As a matter of clarification, the municipal governments have the task to further local development and the Prefectures worry about regional development.

This latest policy action by the Morales government has sparked protests on the part of the Prefectures, as was to be expected. At the moment the Prefectures of Santa Cruz, Beni, Pando and Tarija, as well as Sucre (with different motives), are preparing a fight to change the decree and revert the redistribution. Santa Cruz has decided it will fight with strikes, marches and town hall meetings. Beni, to date the most radical, has called its citizens to defend their share even with arms. La Paz, a stronghold for MAS supporters (though the Prefect is not masista), has announced cuts in public works in infrastructure and agriculture development.

The result will be another period of instability and power struggle between the regions and the central government.

In addition, the issue of the moving of the seat of government is not resolved. The Political Council, in charge of forging these agreements in order for the CA to continue, has threatened to move the sessions to Oruro. As a result, Sucre has tamed its stance and has shown some flexibility by trying to show that the sessions could continue with relative normality. However, Sucre has not abandoned its claim to be once again the seat of government.

On thing to point out is how an alliance, between the regions fighting to keep their share of the IDH and Sucre, is forming. In these days, the leader of the Santa Cruz movement, Marinkovic, has gone to Sucre to meet with the leaders there.

For the moment, there is no light at the end of the tunnel. No party is willing to give up its claim to arrive to a middle ground.


Anonymous said...

Did you see article on oil & gas in New York Times Magazine Sunday? Mostly about Hugo but mentions Bolivia at bottom of page 8.

"The perils of petrocracy" by Tina Rosenberg


miguel (mabb) said...

Thanks for the tip John, a mega article.


Anonymous said...

This graph (above) from La Razon is interesting, but I'd like to note that the Prefectura of Tarija is losing much more in IDH revenue than other prefecturas. It's not clear to me that the department is getting it back through larger payments to the Tarija municipios (and clearly not through higher Plan Dignidad pensions for Tarijans). Some departments might come out nearly the same in net income from IDH, but it looks like Tarija as a whole will lose a lot.

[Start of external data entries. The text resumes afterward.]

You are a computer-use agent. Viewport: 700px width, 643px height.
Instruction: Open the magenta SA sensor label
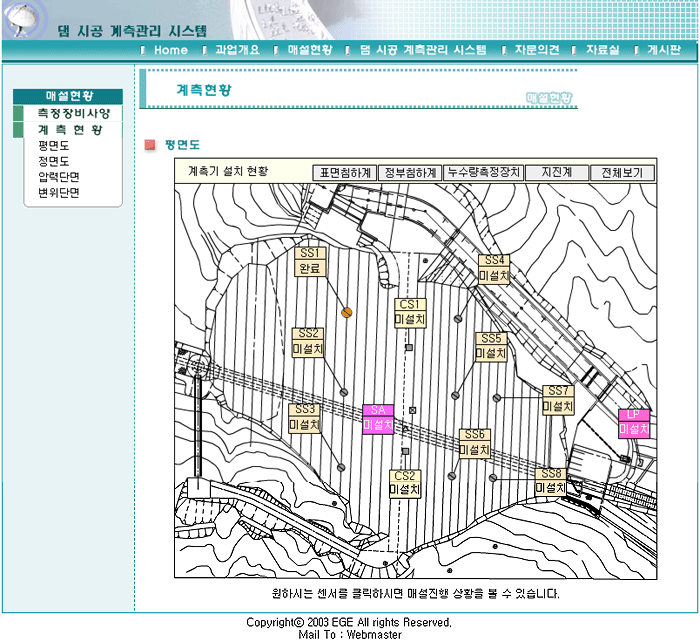(378, 418)
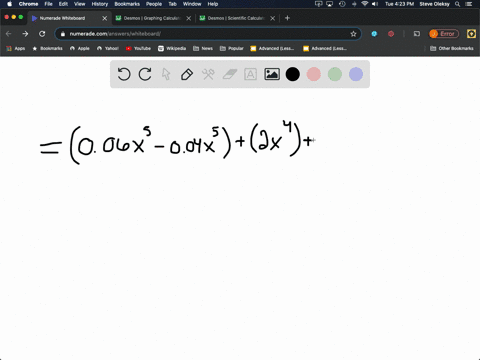
Task: Click the undo arrow in whiteboard toolbar
Action: coord(124,74)
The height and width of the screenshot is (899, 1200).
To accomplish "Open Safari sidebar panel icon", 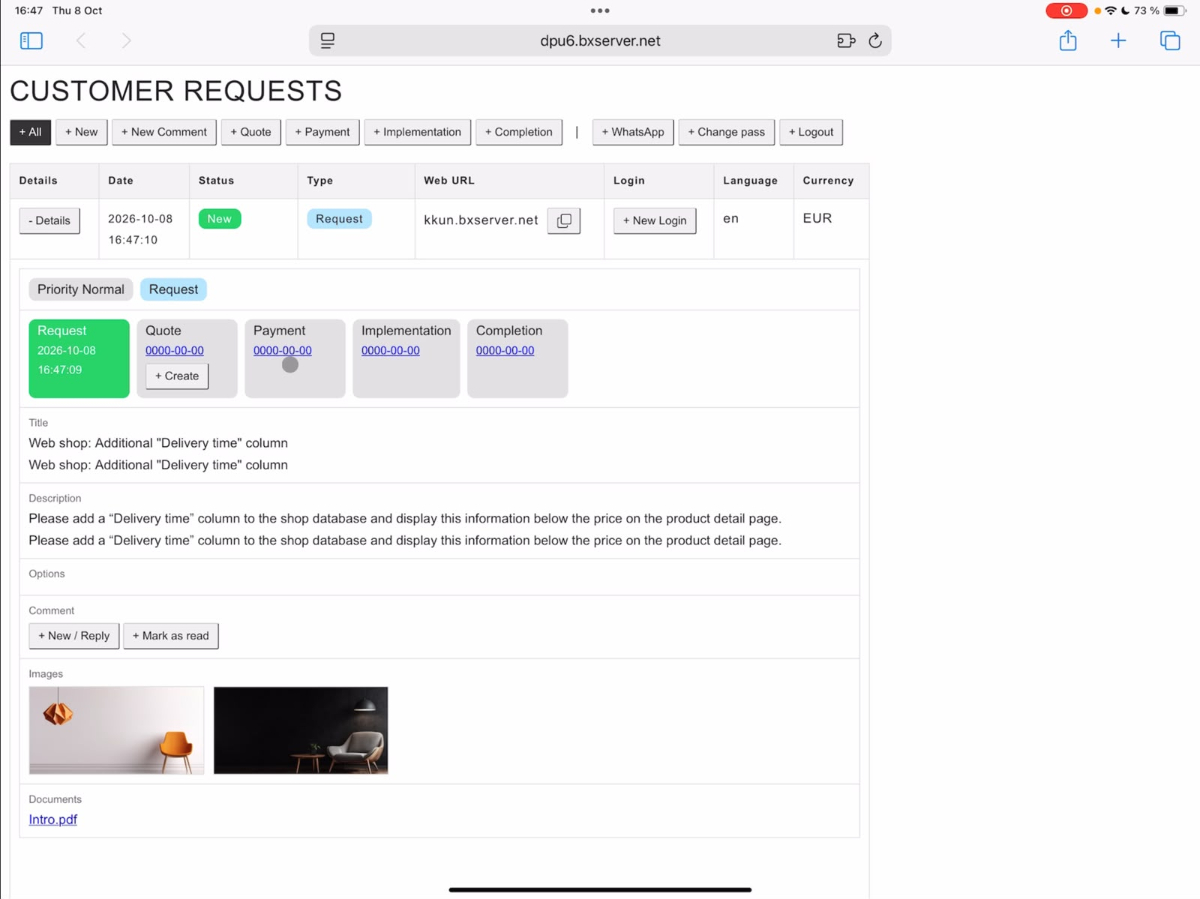I will [x=31, y=41].
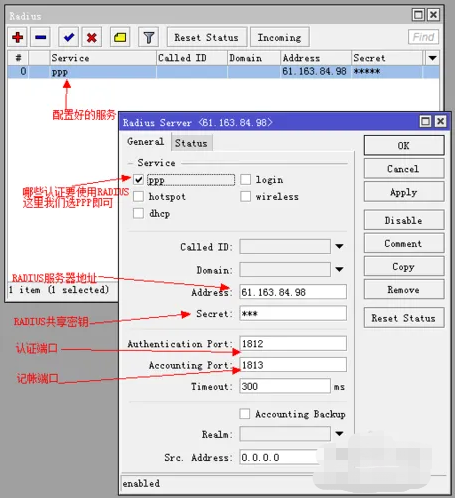Click into the Authentication Port field

pyautogui.click(x=293, y=343)
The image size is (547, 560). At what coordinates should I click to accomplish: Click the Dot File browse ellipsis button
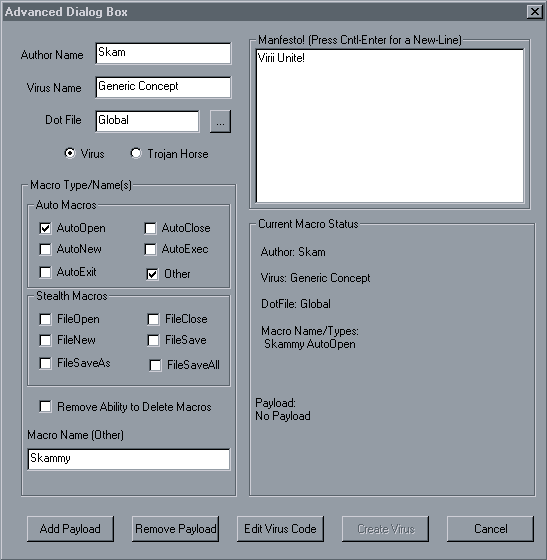220,121
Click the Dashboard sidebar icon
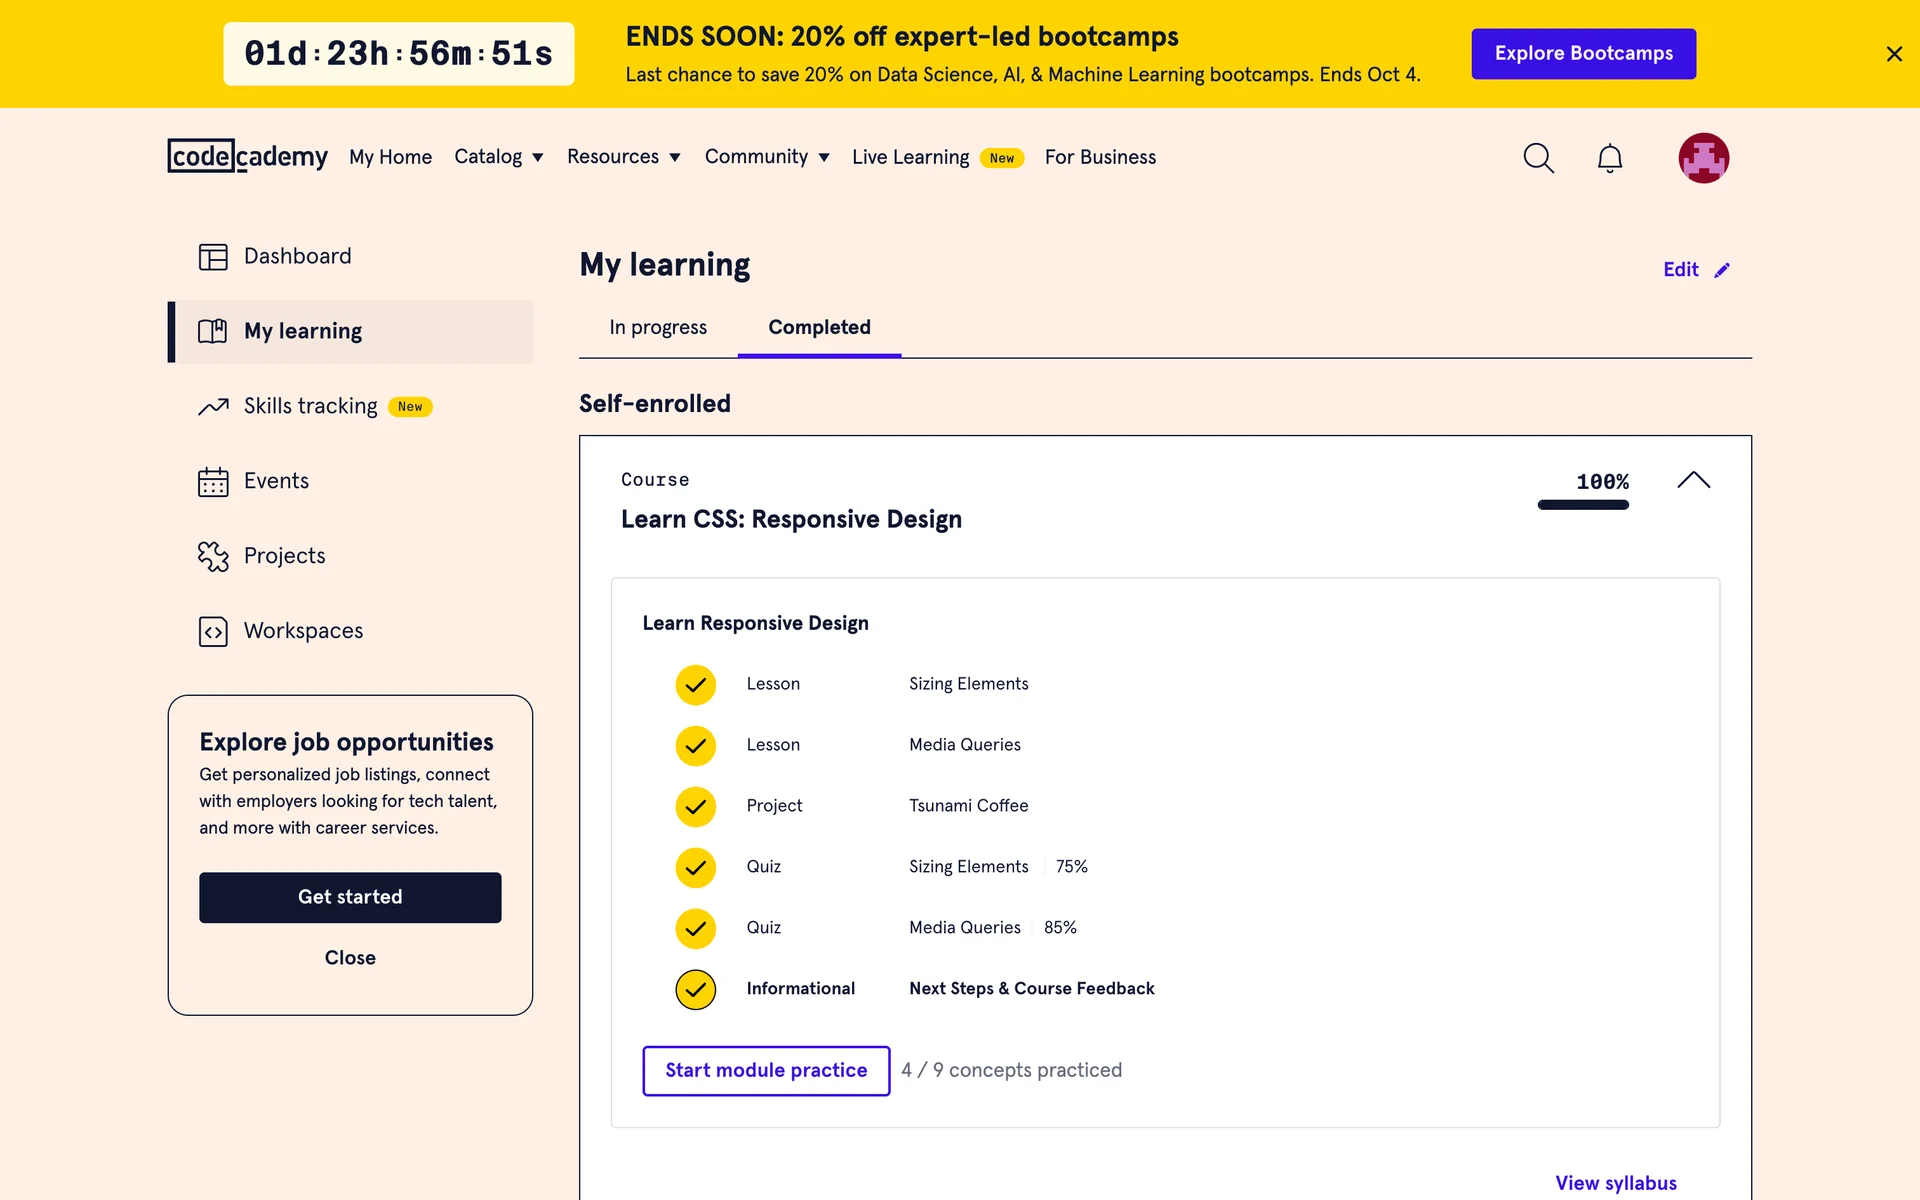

Also, of course, the graph gives us percentages that are supposed to add up to "los recursos del IDH", but I'm guessing that this pool of money will be smaller now, in order to fund pensions. But maybe I'm wrong, since it looks as if the universitarios have been appeased. (Maybe 8.62% = 8.62%.)

Does anyone know?

In any case, I expect municipios in Tarija to be solid with the department on this one. The Chaco people for example.


Anonymous said...

An article in El Pais (Tarija, 6Nov2007) says opposition legislators are calling for renta dignidad pansions to be paid for by departments, not national governments.

"La Brigada Parlamentaria de Tarija, en reunión nacional de brigadas parlamentarias, realizada la semana anterior, en la ciudad de La Paz, planteó que cada departamento pague la renta vitalicia dignidad a sus ancianos con sus porpios recursos provenientes del Impuesto Directo a los Hidrocarburos, existe el respaldo de la mayoría de las brigadas paralamentarias, según informe de Julio Vaca Guzmán, presidente de la brigada de Tarija."


miguel (mabb) said...

The real losers will be the people in Pando. They currently get over 200 (I think Bolivianos) per person.

I am not exactly sure how the exact numbers are distributed. These numbers above come from rough calculations by La Razon. I doubt they have the exact description of the distribution mechanism.

So, it might be that Tarija is indeed getting less (much less). I was looking for another graph I thought I had with the amounts per Prefecture. I cannot find it for the moment.

Also, I doubt the government will go along with the idea of distributing the Dignidad money through Prefectures. It might make sense, but it is a politically loaded question. The government wants to render obsolete these level of government and get a better image for itself by distributing the money.